Carlos Arthur, atleta do levantamento de peso, optou pelo esporte para superar uma tragédia familiar e escapar do mundo das drogas. Ganhou o hall da fama norte-americano.

Negro, pobre, órfão aos 13 anos – com uma tragédia familiar que o levou a ser um adolescente rebelde, daqueles que na rua partia para a porrada por qualquer razão… Qual o futuro que o leitor imagina para um gurizão do interior, onde as chances de emprego são mais escassas e numa época em que estudar era apenas uma opção, e não uma obrigação?

Foi neste cenário que se viu Leléco, como ainda é chamado Carlos Arthur da Rosa, hoje com 52 anos, que encontrou no esporte a força que necessitava para deixar as ruas, fugir da violência, escapar do mundo das drogas e – literalmente – chegar ao Hall da Fama, nos Estados Unidos. Natural da cidade de Taquari, Carlos Arthur é, como os críticos da sociedade chamam, um sobrevivente.

— Assim como o esporte me salvou, pode salvar muita gente. Costumo dizer que o esporte salvou minha família porque, hoje, não tem ninguém entre os parentes que tenha algum tipo de envolvimento com o ilícito — diz o halterofilista que, segundo as próprias contas, acumula tantas horas de voo suficientes para dar seis voltas no planeta dentro de um avião.

O recordista mundial de halterofilismo – 300 quilos, 310 quilos e 320 quilos (este último aos 36 anos), marcas alcançadas em diferentes idades e peso e que ainda não foram batidas – iniciou no mundo do esporte no pugilismo, onde chegou a ganhar títulos. Nada muito significativo e nem perto das centenas de medalhas e troféus que acumula em todos os cantos da casa.

Foi em uma época na qual o pugilismo não dava tanta visibilidade aos boxeadores, pelo menos aqui no Brasil, e por isso havia dificuldade muito maior em sobreviver distribuindo socos e provocando nocautes dentro de um ringue. Não que levantar ferros tenha lhe oportunizado a consagração e a redenção financeira. Carlos Arthur, ao contrário, já enfrentou muitos perrengues no seu dia a dia.

— Sou muito mais conhecido, hoje, nos Estados Unidos do que aqui mesmo, no meu país — reclama com voz enrouquecida o atleta da vida que também é técnico químico, em física, que chegou a ensinar matemática e física quântica em escolas e hoje batalha para concluir a faculdade de Educação Física.

 

Fazendo contas

 

Carlos Arthur já perdeu a conta de quantos títulos tem. Uma certeza, apenas, é que são 15 títulos mundiais. Das conquistas maiores, nacionais e estaduais, faz as contas por eliminação.

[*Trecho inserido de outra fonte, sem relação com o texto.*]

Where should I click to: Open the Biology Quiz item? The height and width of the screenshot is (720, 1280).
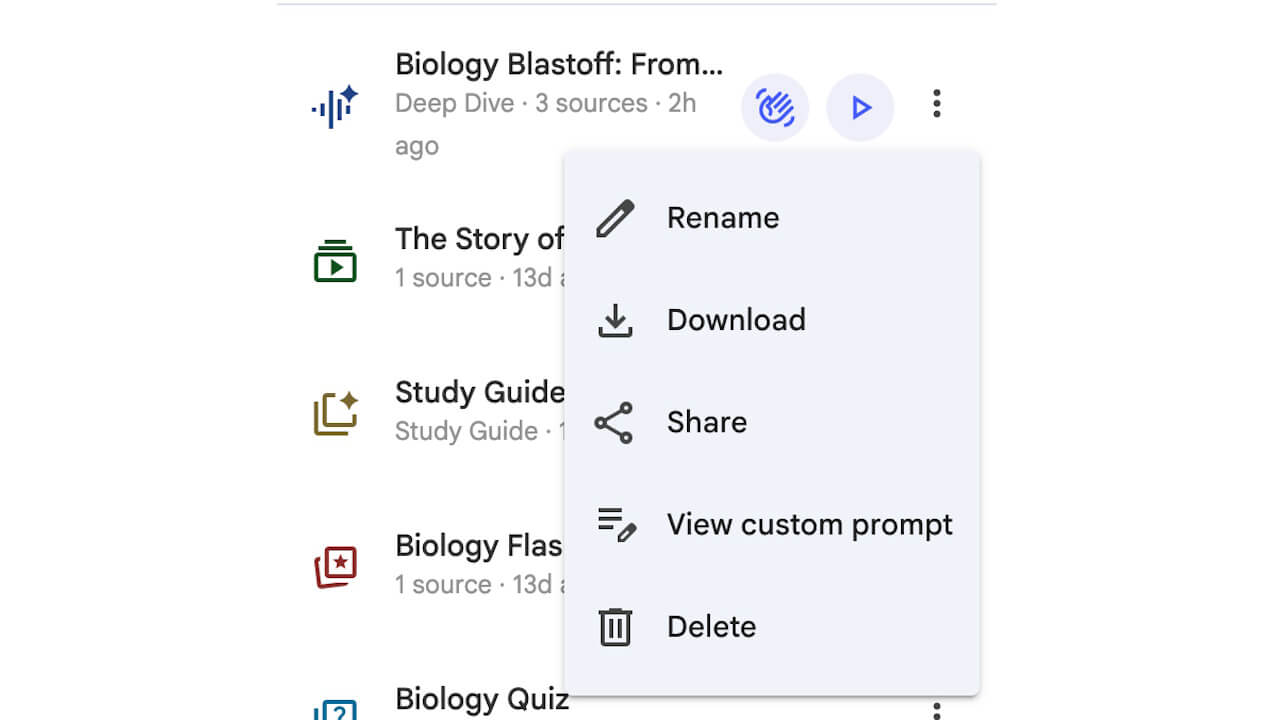[x=481, y=698]
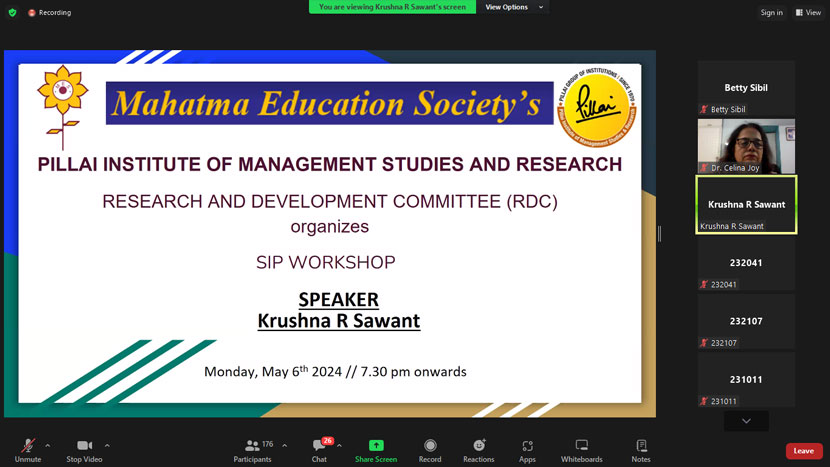Open the Chat panel
This screenshot has height=467, width=830.
[x=319, y=449]
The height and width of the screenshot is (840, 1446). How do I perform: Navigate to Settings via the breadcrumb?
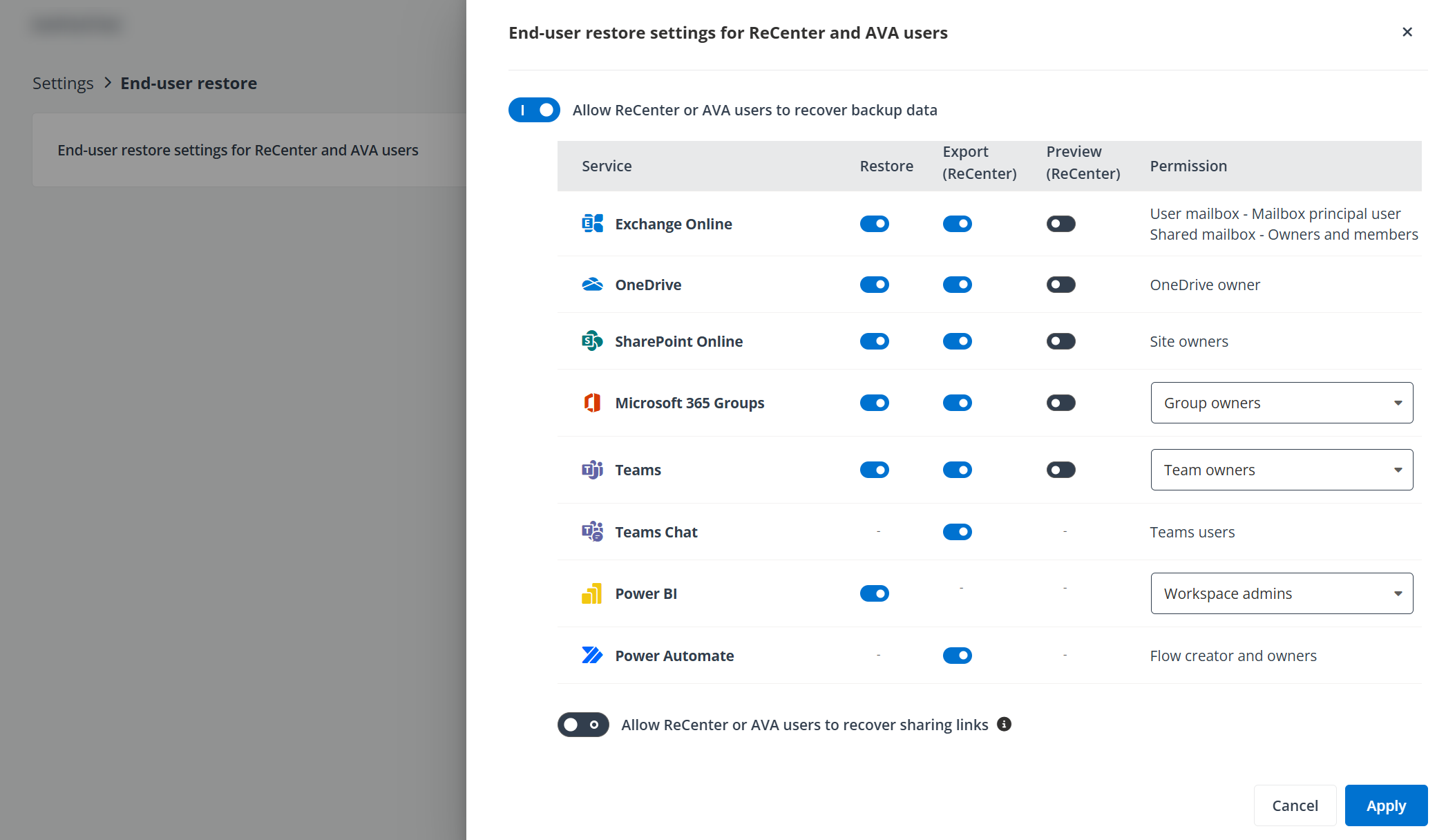tap(62, 83)
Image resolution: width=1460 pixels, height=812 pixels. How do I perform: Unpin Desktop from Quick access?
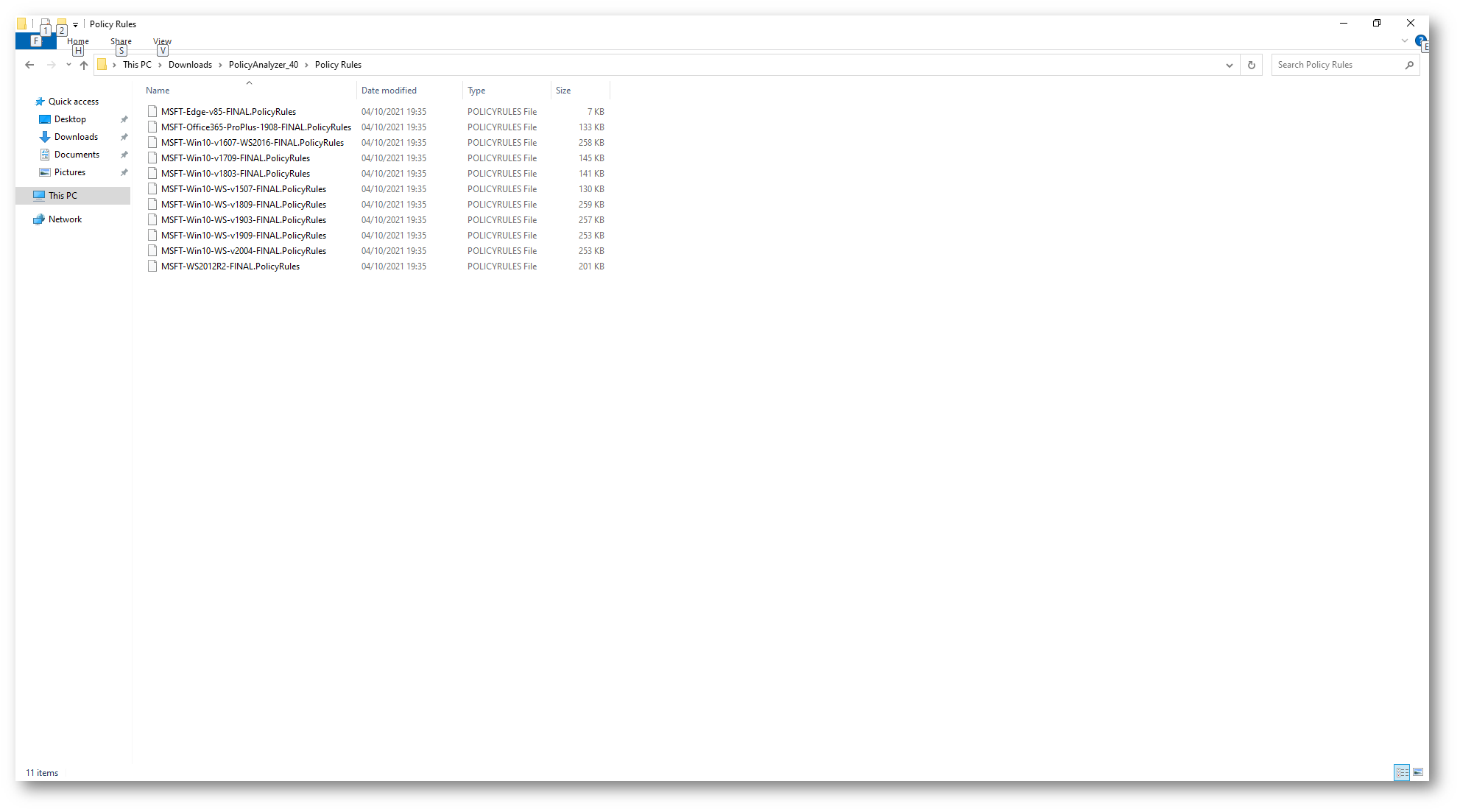124,119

— Se são 15 mundiais que eu ganhei, e se eu comecei a ir para as competições mundiais já com alguns títulos gaúchos conquistados, devo ter uns 20 troféus de primeiro lugar, de competições e campeonatos gaúchos. Dos nacionais deve ser o mesmo número, por aí — fala, sem muita convicção.

Dos campeonatos vencidos fora do país, um foi na Rússia, um na Geórgia, outro no vizinho Uruguai e o restante, todos, nos Estados Unidos. É que a terra do “Tio Sam”, segundo o atleta explica, é o berço do levantamento de peso. É um esporte que tem sua origem entre os norte-americanos e as competições são geralmenrte em grandes centros como Nova Iorque, Atlanta e Las Vegas, entre outras grandes metrópoles.

 

Modalidades que pratica

 

Carlos Arthur se dedica ao levantamento de peso desde os seus 33 anos, há quase 20 anos, portanto. É um dos poucos atletas que pratica simultaneamente três modalidades diferentes: supino, deadlift (terra) e power biceps

 

NA INTERNET

 

Carlos Arthur no Facebook

 

AS REGRAS (principais)

 

Supino (Bench Press)
 

– O competidor deve assumir posição, do início ao fim do movimento, com os ombros, costas e nádegas em contato com o banco, os pés em contato com o chão.

– Após o sinal do juiz a barra deve subir até travar os cotovelos e ser mantida imóvel até o sinal do juiz para baixar a barra.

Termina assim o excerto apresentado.